5 Mistakes I’ve Made Investing/Trading
- Morris Chen
- Jun 19, 2024
- 3 min read
Improper Risk Calculation
When I make trades/investments, assessing the risk associated with each position is critical, especially as these profiles evolve over time. A pertinent example is our handling of gamma exposure when shorting call options. This risk becomes magnified when the underlying stock volatility increases, requiring frequent adjustments to our delta hedging strategies.
Trade Recap
I bought a risk-reversal position on NVDA to short call skew (as I saw the options board had positive skew on NVDA) right before earnings as a way to make a play on volatility skew (based on fundamental opinion) as well as hedge away some deltas for my long underlying position. However, as the stock exploded on earnings, my gamma exposure kept getting bigger thus causing my short deltas to exceed my long delta position on the underlying before the earnings event. I received a margin limit warning and was forced to exit my short call position due to not correctly anticipating how large my short deltas would get during underlying upticks from holding a large short gamma position. De-eventing was fast, and I closed the position to end on flat P&L for the NVDA event, however with better assessment and decision making prior to the event; it would have been much more profitable.
Failure to Cut Losses When Investment Thesis Plays Out
Often, you need to accept that you are wrong and that whatever investment thesis you had previously was incorrect; and you should close your position rather than remain emotional about it.
Trade Recap
This happened as one of my first trades when I had just turned 18. I bought into Appen due to their AI narrative and “hype” (I have now learnt that this is not a legitimate thesis). I had made decent gains on stock from strong sentiment, however as the market soon realized the problems with the company, sentiment had shifted towards being more negative. Instead of selling stock, I kept holding even though my original reason for buying had already played out and I had no reason to hold anymore other than the fact that I didn’t want to have a loss on my record. Over the course of the year, I had lost over 50% on this stock and I had learnt a tough lesson on not letting emotions get in the way of investing.
Investing with no catalyst
Even a great, absolutely amazing company needs a catalyst (reason) to start a bull run. Investing with no catalyst is like picking the best sailing boat and assuming you will be fast even if there’s no wind. Obviously, this depends on investment style; if you are a long term investor and don’t care for trading then this does not apply as much.
Confirmation bias (just because a stock pick went well, doesn’t always mean I was right)
A profitable outcome in trading does not necessarily indicate a well-executed trade. This concept mirrors the unpredictability of golf: sometimes, a technically excellent shot may not land as expected, while a less perfect swing might surprisingly end up on the green. In both scenarios, the player must proceed from where the ball lies. This analogy extends seamlessly into the realm of trading.

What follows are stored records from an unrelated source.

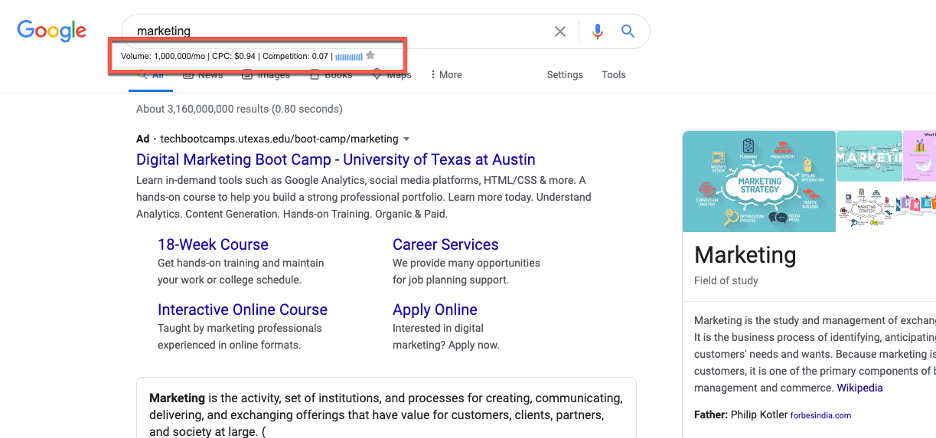Star the keyword in the volume bar
The width and height of the screenshot is (936, 438).
point(370,56)
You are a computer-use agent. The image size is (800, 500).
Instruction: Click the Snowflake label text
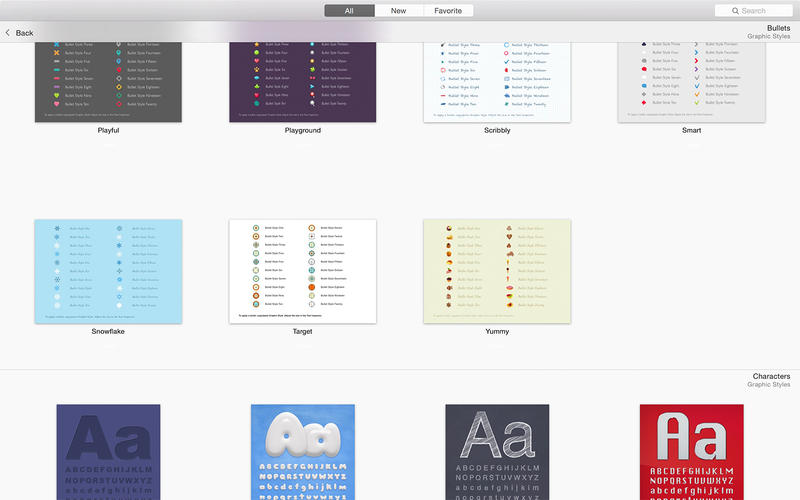[108, 331]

In investing/trading, I emphasize the importance of +EV decisions, which systematically enhance the likelihood of profit over time, though not every individual decision will result in a gain. Market fluctuations can lead to outcomes where a well-analyzed and logically sound trade does not pan out profitably due to unforeseen variables; akin to an unexpected gust of wind altering a golf ball's path. Conversely, a less calculated decision might fortuitously yield profit, much like a poorly aimed golf shot that ends up in an advantageous position due to the same unpredictable elements.
Anchoring, not adjusting to new information properly
Anchoring in decision-making is a significant challenge in the trading world, where rapid assimilation and response to new information are crucial. This issue often stems from the intrinsic ego that characterizes many successful investors and traders. Recognizing the need to temper this ego is vital for adapting investment strategies effectively.
When fresh data or news emerges, it can fundamentally alter the market's landscape, converting what was once a bullish outlook into a bearish one, or vice versa. For instance, an investor might initially purchase a stock based on its growth potential, but upon new revelations of financial instability or poor leadership, the logical response would be to reevaluate this position. However, anchoring to our initial analysis can prevent such necessary reassessment. The propensity to cling to our original assessments without accommodating new, possibly contradictory information can severely hinder performance.